"Every beginning is difficult, but only the bravest reach for their power."
Greetings, young mages!
First of all, do not be intimidated by the amount of text in today's Chapter, but to turn an ordinary sorcerer into a true Witcher, one must acquire solid foundations, which is why at the beginning I will explain every spell and gesture in detail. Future meetings will not be as detailed in descriptions but more concise and focused on strategic spellcasting. To start your Linux adventure, follow these steps to prepare a bootable USB or CD for Gentoo Linux installation:
In Linux, USB block devices are located in the /dev/ directory and named sd.. followed by sequential letters - sda, sdb, sdc, etc...
As I hope you know, disks can be divided into partitions, but the physical device is the disk, not the partition. A partition is a logical device.

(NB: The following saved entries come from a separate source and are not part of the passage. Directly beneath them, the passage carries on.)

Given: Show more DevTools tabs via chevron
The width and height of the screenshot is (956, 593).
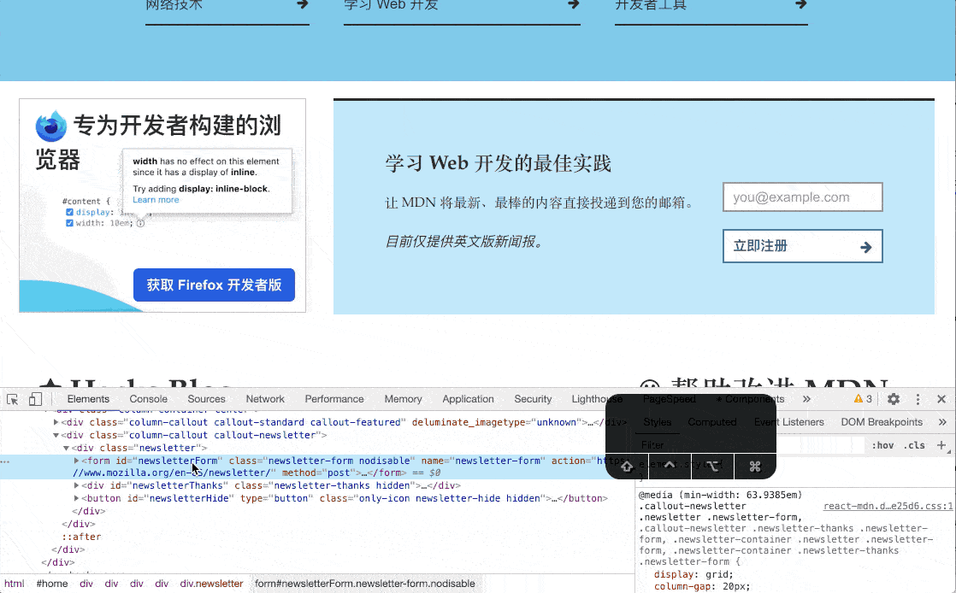Looking at the screenshot, I should coord(806,399).
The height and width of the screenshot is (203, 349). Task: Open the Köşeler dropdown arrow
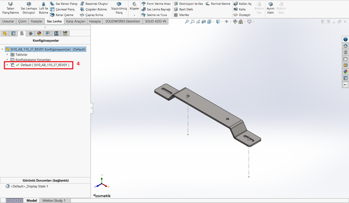[134, 15]
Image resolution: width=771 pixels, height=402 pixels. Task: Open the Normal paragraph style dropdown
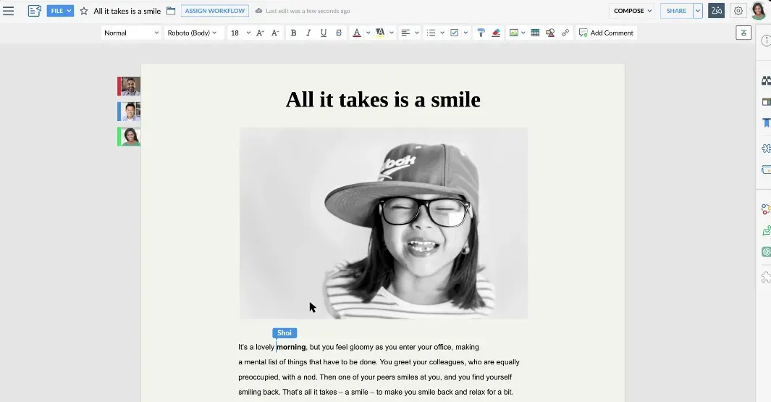pyautogui.click(x=131, y=33)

Partitions in Linux are numbered sequentially after the letter, for example:
/dev/sda1, /dev/sda2...
/dev/sdb1, /dev/sdb2... ..., /dev/sdb78
/dev/sdc
...
...
Graphically, it looks something like this:
The difference is that my disk is not connected to a serial bus (SATA and SCSI disks) but to a PCIe bus, so the system names them differently, usually "nvme", and the naming convention is similar:
nvme0n1p1 - the first partition of the first disk connected to the first controller (numbering starts from 0)

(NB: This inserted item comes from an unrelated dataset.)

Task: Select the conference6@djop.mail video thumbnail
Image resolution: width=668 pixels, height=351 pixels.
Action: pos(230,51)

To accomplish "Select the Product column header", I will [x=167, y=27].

nvme1n1p5 - the fifth partition of the first disk connected to the second controller.
The downloaded ISO image is an image of a device (some data carrier on which someone previously prepared a bootable system). Bootable, meaning one from which you can start the computer.
When you restore (write) the downloaded ISO image, you restore the device image to another device - your USB drive. Your USB drive likely has one partition, and the system detects it as /dev/sda1. But since you are restoring the image of the entire device, you restore it to the entire device /dev/sda, not to the partition /dev/sda1.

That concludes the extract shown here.